January 20 to March 20, 2011
Reception: January 19, 7:00 to 9:00 pm
The Justina M. Barnicke Gallery is pleased to announce the first major Toronto exhibition of the work of Vancouver-based artist Ron Terada.
Ron Terada has come to international attention for his deadpan appropriations of vernacular texts typically drawn from street signage, popular music, television and advertising. Through their reproduction in media such as painting, graphic posters and video projections, Terada’s work harkens back to the cool, language-based formats of 1960s conceptual art but elicits decidedly contemporary questions. Does the name of a city confer its meanings to those who live there? Do the sponsors of an exhibition inform the identity of the artist? Is the play-list on his iPod a cue to his generational alignments or an expression of his most intimate longings? Just how, or even whether such circumstantial evidence can become an index of subjectivity, these are some of the constant puzzlements in Ron Terada’s propositions.

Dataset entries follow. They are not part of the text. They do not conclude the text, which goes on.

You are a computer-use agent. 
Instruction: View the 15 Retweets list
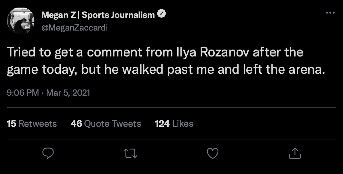pyautogui.click(x=32, y=124)
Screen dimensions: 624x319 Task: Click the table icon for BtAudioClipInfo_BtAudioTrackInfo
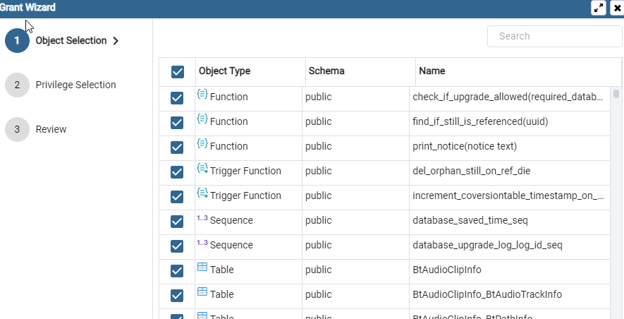(x=202, y=293)
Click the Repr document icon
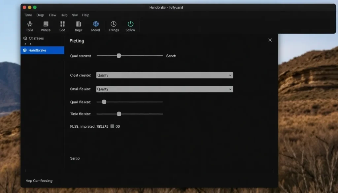 coord(79,24)
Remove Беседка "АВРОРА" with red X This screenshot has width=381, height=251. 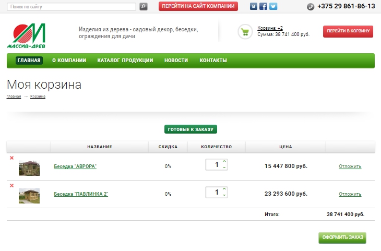[11, 158]
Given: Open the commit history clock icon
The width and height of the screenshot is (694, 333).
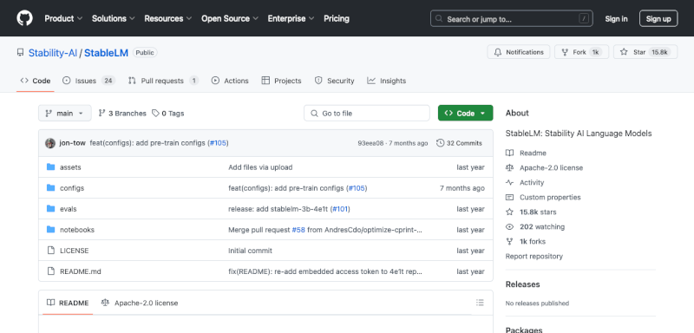Looking at the screenshot, I should point(440,143).
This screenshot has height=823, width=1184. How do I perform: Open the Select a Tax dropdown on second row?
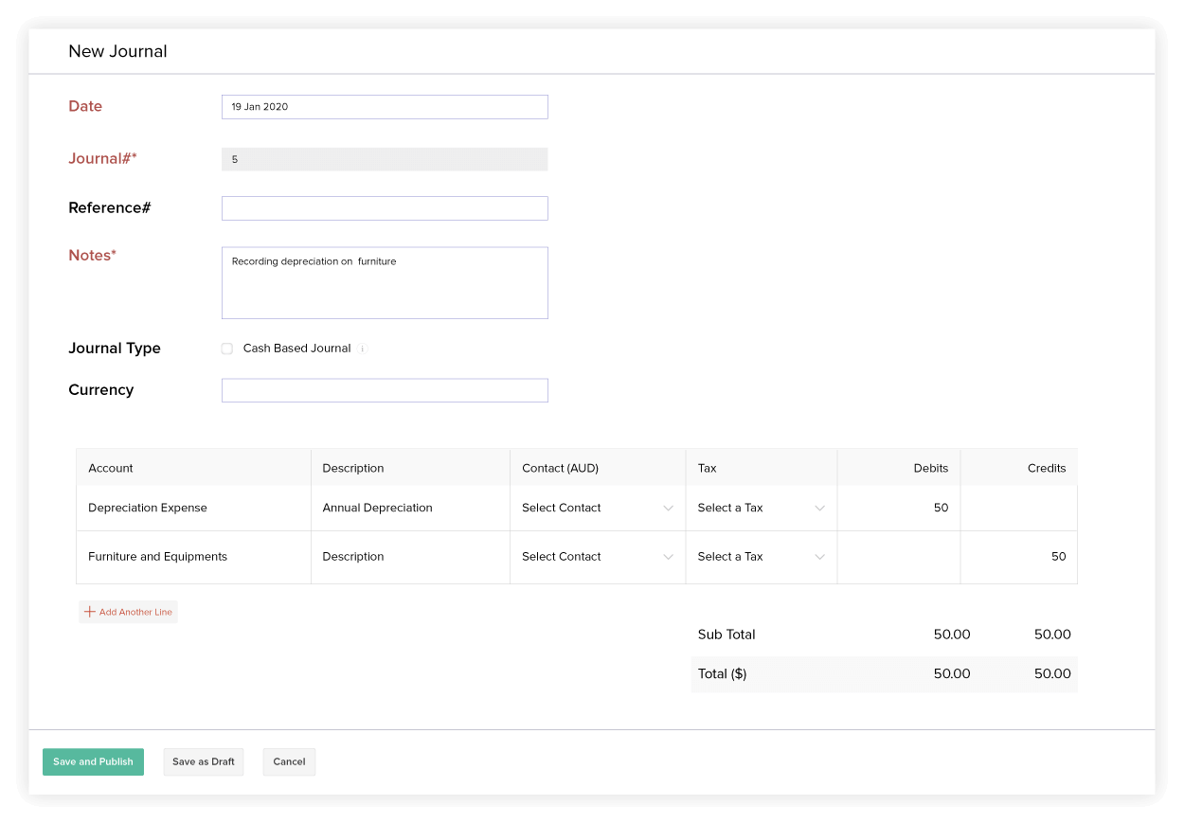click(761, 556)
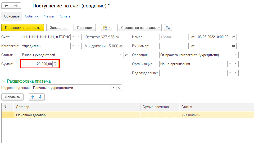Open the Контрагент Учредитель record
Screen dimensions: 254x143
click(x=79, y=46)
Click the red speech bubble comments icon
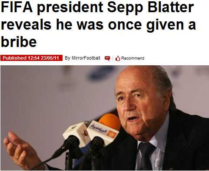The width and height of the screenshot is (209, 171). [107, 58]
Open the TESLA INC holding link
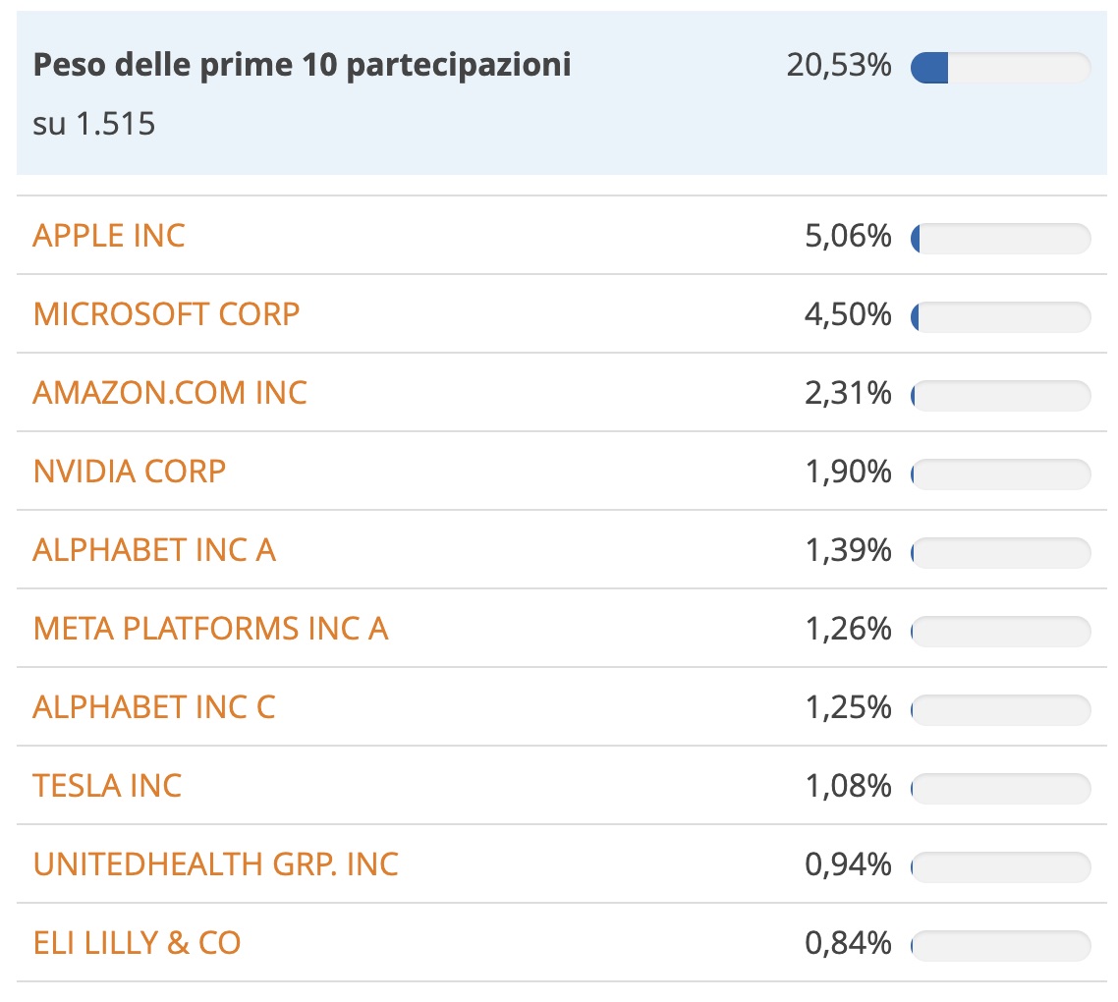1118x1002 pixels. 106,786
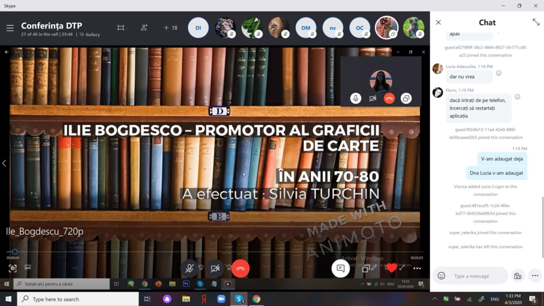
Task: Click the add people to call icon
Action: pyautogui.click(x=144, y=28)
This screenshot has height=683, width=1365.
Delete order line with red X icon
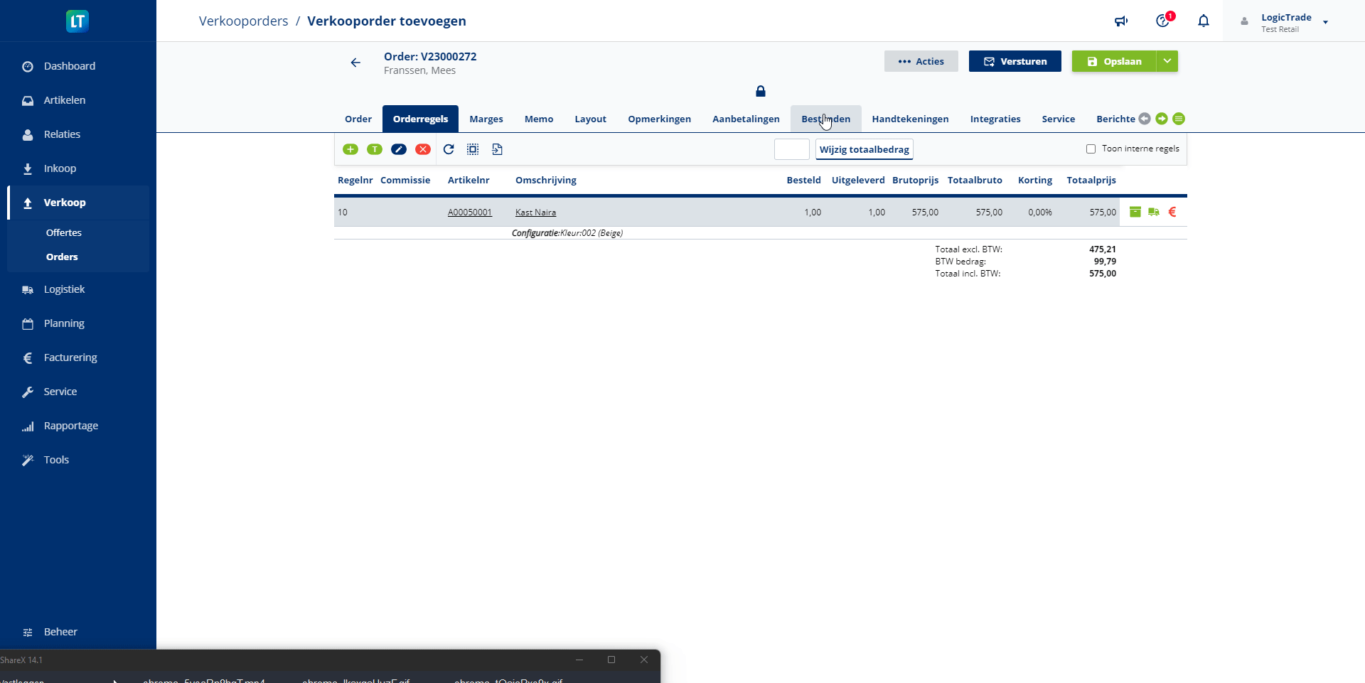pyautogui.click(x=423, y=149)
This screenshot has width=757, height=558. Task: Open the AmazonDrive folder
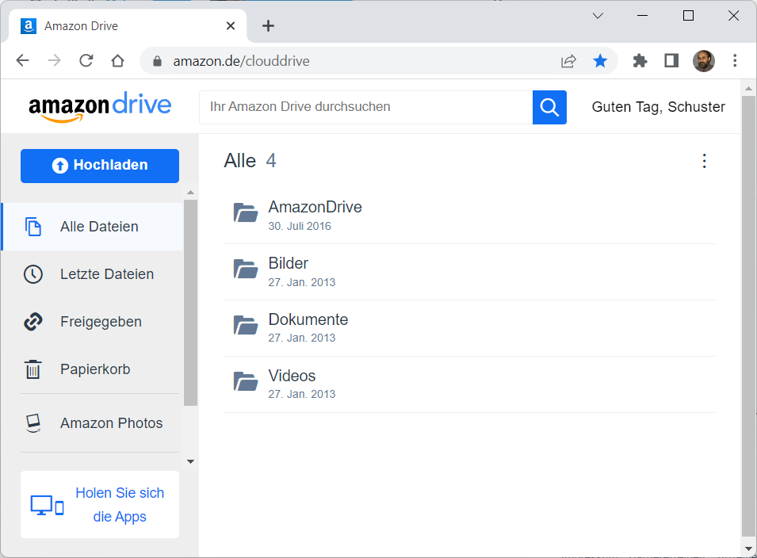coord(315,208)
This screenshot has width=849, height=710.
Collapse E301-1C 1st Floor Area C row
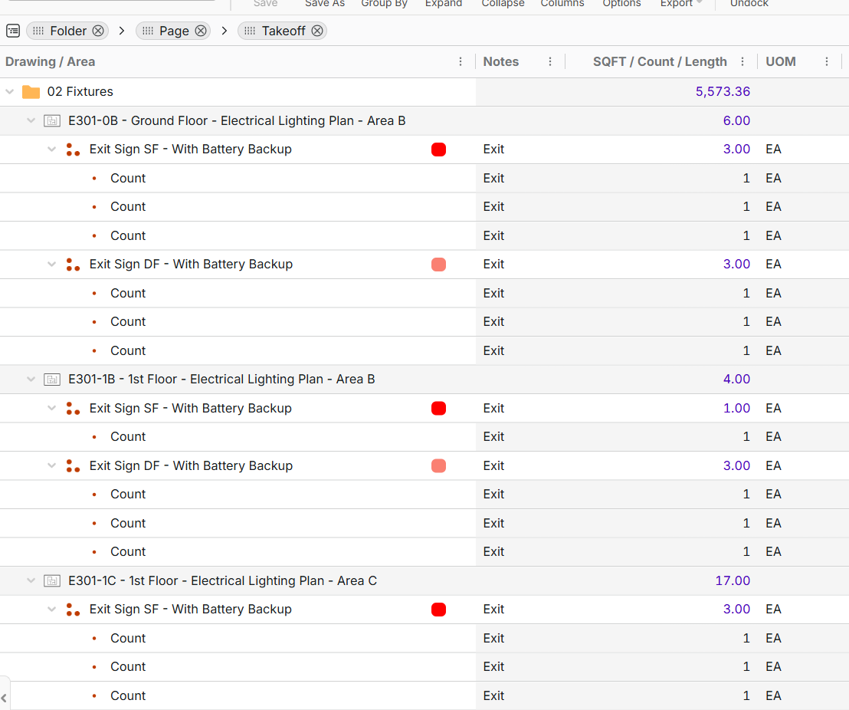(31, 581)
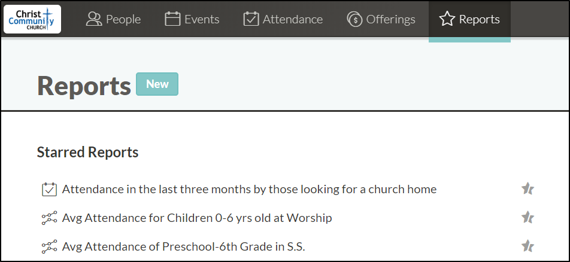Viewport: 570px width, 262px height.
Task: Switch to the Events tab
Action: (x=192, y=19)
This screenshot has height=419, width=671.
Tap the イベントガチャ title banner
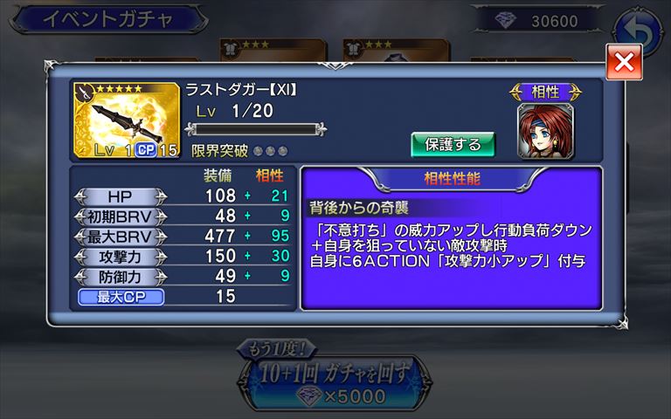[x=108, y=20]
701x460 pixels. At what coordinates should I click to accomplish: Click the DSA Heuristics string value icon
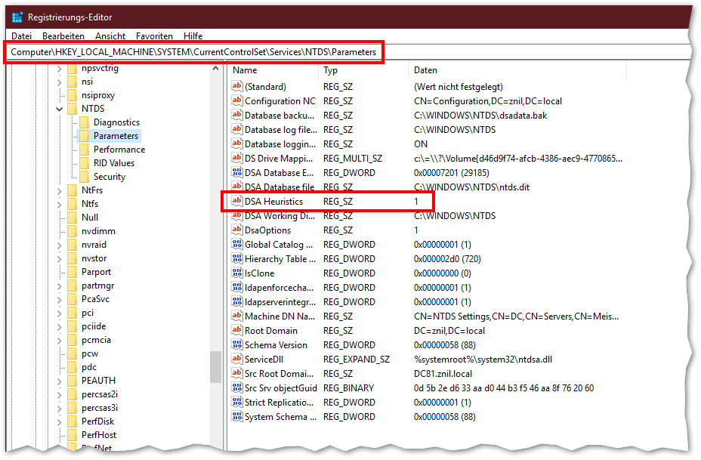[236, 202]
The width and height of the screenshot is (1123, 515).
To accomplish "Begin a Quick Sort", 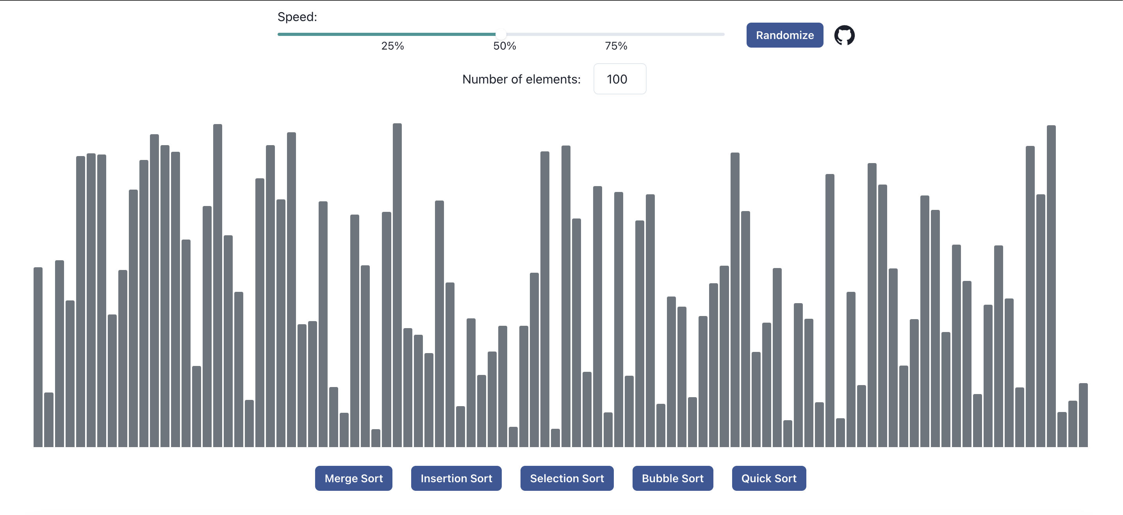I will coord(769,478).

The evidence may seem to deliver the ‘artist’ as a definable entity to the world around him – but in actuality it comes in the form of provocative passivity, itinerant chains of references, and comedic displacements, such as in Terada’s appearance as a poster boy in the form of a modular stack of cardboard boxes that contain multiple copies of his exhibition catalogue Ron Terada: Who I Think I am.